JetBlue will ban basic economy customers from bringing full-sized carry on bags on board, and will finally eliminate change fees on other ticket types, which their competitors did last summer.
Elites used to get waived change fees, but the airline says they aren’t contemplating any new elite benefits in exchange – what they do for members is already enough.
- Eliminating change fees on non-Basic Economy fares they’re late to the party, United, Delta, American and Alaska did this last summer. Change fees weren’t going to come back for quite some time, and Basic Economy is the new strategy for differentiating business travelers from price-sensitive leisure travelers – change fees are no longer the dominant way to accomplish this.
It’s also why the elimination of change fees on non-Basic Economy fares is paired with some negative changes for Basic Economy customers, so that the fare types won’t be considered interchangeable by customers.
- No more full-sized carry on bags on Basic Economy fares.
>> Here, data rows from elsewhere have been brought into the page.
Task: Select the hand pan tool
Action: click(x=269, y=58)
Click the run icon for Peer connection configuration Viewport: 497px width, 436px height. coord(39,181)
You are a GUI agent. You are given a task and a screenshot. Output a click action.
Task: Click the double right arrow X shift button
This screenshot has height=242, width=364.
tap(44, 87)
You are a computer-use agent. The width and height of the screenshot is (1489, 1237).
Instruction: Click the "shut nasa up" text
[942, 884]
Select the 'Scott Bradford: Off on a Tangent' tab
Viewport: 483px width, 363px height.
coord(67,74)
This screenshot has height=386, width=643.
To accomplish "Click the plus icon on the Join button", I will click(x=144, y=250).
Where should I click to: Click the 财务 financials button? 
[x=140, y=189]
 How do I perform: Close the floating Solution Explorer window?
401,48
JetBlue is copying United here, effective July 20, even though new Northeastern alliance partner American Airlines tried this trick and found it counterproductive.
JetBlue says they “want[..] to align its restrictions with those of the no-frills carriers” which makes no sense because Spirit and Frontier customers can pay an extra fee to bring these bags on board, while JetBlue customers can’t if they buy the fares intended to compete with… Spirit and Frontier.
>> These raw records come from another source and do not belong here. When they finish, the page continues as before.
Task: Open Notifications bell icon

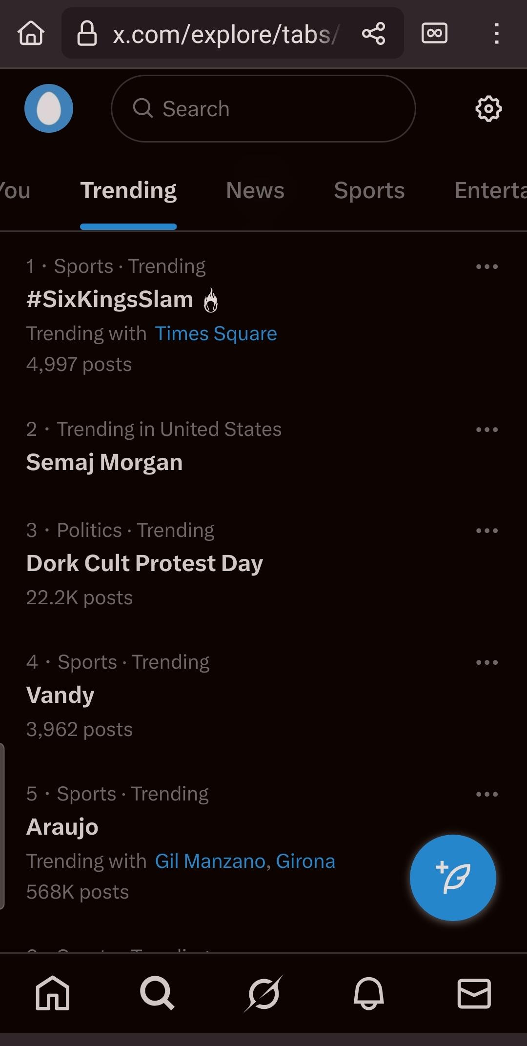Action: coord(369,993)
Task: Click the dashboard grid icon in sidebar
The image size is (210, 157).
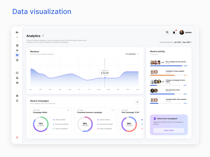Action: 17,45
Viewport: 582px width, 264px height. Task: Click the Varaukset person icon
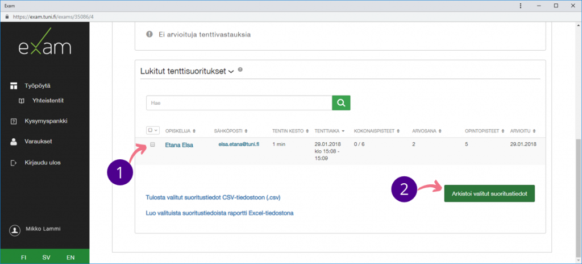click(15, 142)
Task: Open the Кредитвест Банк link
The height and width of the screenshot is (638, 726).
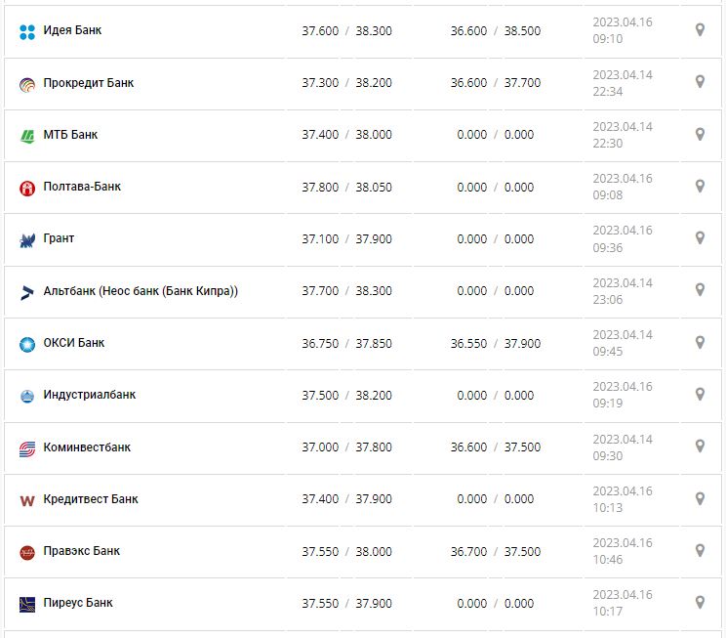Action: click(x=91, y=499)
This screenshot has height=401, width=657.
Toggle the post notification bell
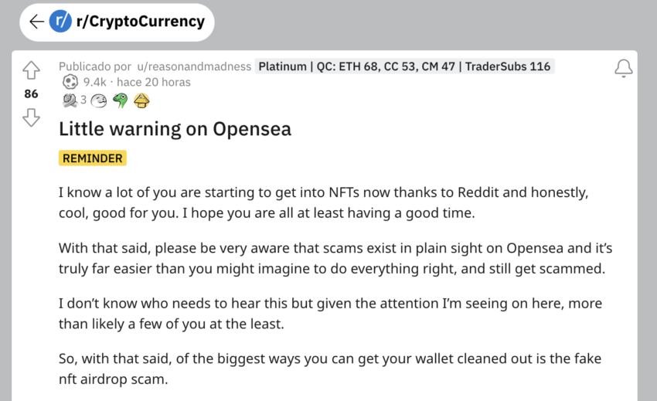[623, 69]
- Basic economy tickets will have change fees. The standard approach to basic economy is no changes at all, at least once we’re out of the pandemic. JetBlue will offer $100 change fees on basic economy tickets domestically, $200 on other routes.
- Other passengers are guaranteed overhead bin space. If you’re forced to gate check they’ll give you a $25 travel credit (meh). Bin space is less of an issue with planes often not full, and when they are they’re full of leisure travelers inclined to check a bag (and if they’d have been inclined to carry on, they’re buying Basic Economy so they won’t be able to).
The $25 travel credit is too small an amount to matter, and just serves to push people to book more JetBlue tickets in the future after they’ve been disserviced. Think of it as an automatic low value customer service gesture.
I find that bin space is no longer an issue on American Airlines Oasis planes with bigger bins by the way. Putting in big enough bins seems like the best solution and not having to deal with gate checking helps an airline’s operation (getting out on time, avoiding delays from scrambling at the last minute to go from cabin to belly with the bags).
JetBlue elite members got free change fees already, so there’s less of an incremental benefit to status. The airline tells Zach Griff that they do not intend to offer any additional elite benefits to compensate, that what they’ve already done is enough.
Dave Clark, vice president of sales and revenue management, reasons that “the new Mosaic benefits announced late last year have several new benefits. The free extra-legroom Even More Space at the gate is the marquee benefit that replaces flexibility.”
JetBlue, which was on a cost-cutting path even before the pandemic, doesn’t even offer extra legroom coach confirmed at booking to its elites, the way United and American (and to a certain extent Delta) do. They do not offer complimentary upgrades to their premium cabin (‘Mint’) even on domestic routes that offer it. They are offering elites a companion pass, through May 2021 only along with extra legroom seats if available at the airport.
The airline’s new business class looks nice enough, but I’m not keen on treating their lowest-fare passengers so much worse even as American started giving elite benefits to basic economy passengers who have status (basic economy passengers are basically everyone these days). The move makes me less excited about the American-JetBlue alliance.